I think it’s important to remember where these watches come from in terms of heritage. The early Panerai watches were designed for the Italian military. They were purpose-built watches meant to get wet. And it’s with that idea in mind that I struggle with the decision to only give the Quaranta 30m of water resistance.
More curious is the idea that there is a screw-down crown. I cannot tell if this particular screw-down crown (with no seals that I could see) is Panerai’s version of Tudor’s faux rivets, but it certainly made me chuckle. Who knows? Maybe this is the first watch that is actually rated to 30m depths. I won’t be testing that theory.
Thirty meters of water resistance? A screw-down crown that’s not impervious to water? Time out for a quick reality check, via watchresearcher.com:
ISO 6425 is an international standard for dive watches that was introduced in 1996 by the International Organization for Standardization (ISO). This standard specifies requirements for watches intended to be used underwater.
The most important one is that it must be at least 100 meters water-resistant, which means that it must be able to withstand pressures up to 10 ATM (100m) without failing. The truth is that the vast majority of dive watches sport at least a 200m rating, with only a few 100m ISO divers available.
So again, this not-a-dress-watch is not a dive watch playing off the Radiomir’s purpose-driven dive watch heritage. Mr. Milton struggles with the deficit, but, ultimately, he’s amused. Chances are anyone who takes Panerai Radiomir Quaranta into water won’t be. Characteristically, Mr. Milton’s willing to cut the watch some slack. Lots of slack.
Water resistance notwithstanding, this Radiomir achieves exactly what I need it to by radiating pure Radiomir energy in a comfortable size that feels like a tool watch, down to the inclusion of a closed caseback housing the P.900 caliber with 42 hours of power reserve.
The “real” 46mm Radiomir exudes energy alright. Big dick energy! Or, perhaps, small dick energy. In any case, the equally obsequious ablogtowatch.com describes the Quaranta’s P.900 movement’s timekeeping as “adequate,” pointing out that calling the Swiss caliber “in-house” is a bit of a stretch. So it’s just as well they don’t, anymore.
At $6k you’re darn tooting it’s a stretch! But hey, HoDinkee’s headline writer reckons the 40mm Panerai Radiomir Quaranta is “the most wearable Panerai ever.” Aside from the 40mm Luminor Quaranta and the 38mm Luminor Due, that is. Both of which also fail to qualify as a proper dive watch, FWIW.

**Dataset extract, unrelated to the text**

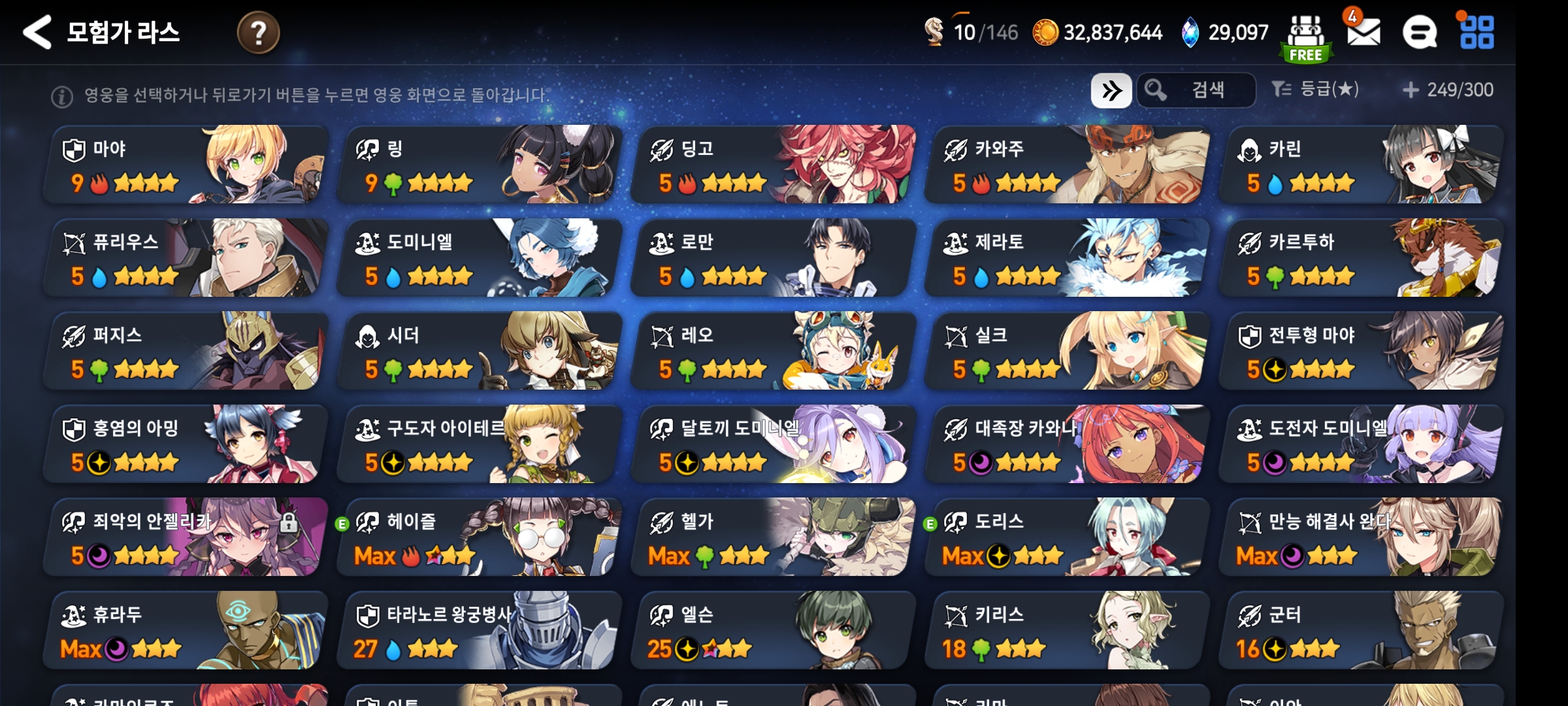The height and width of the screenshot is (706, 1568).
Task: Choose the hero card 타라노르 왕궁병사
Action: (480, 630)
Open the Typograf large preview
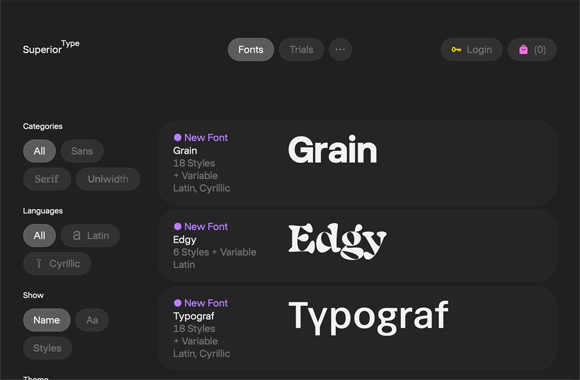This screenshot has width=580, height=380. [x=368, y=316]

“Although I don’t get to keep this watch forever, I could certainly see myself returning to it down the road,” Mr. Milton concludes. Don’t call us, we’ll call you. In the practice of damning with faint praise, Mr. Milton has outdone himself. For Panerai, it’s the same shit in a different wrapper, with a laughable price tag (Don’t Buy Panerai). And that’s the truth about the Panerai Radiomir Quaranta.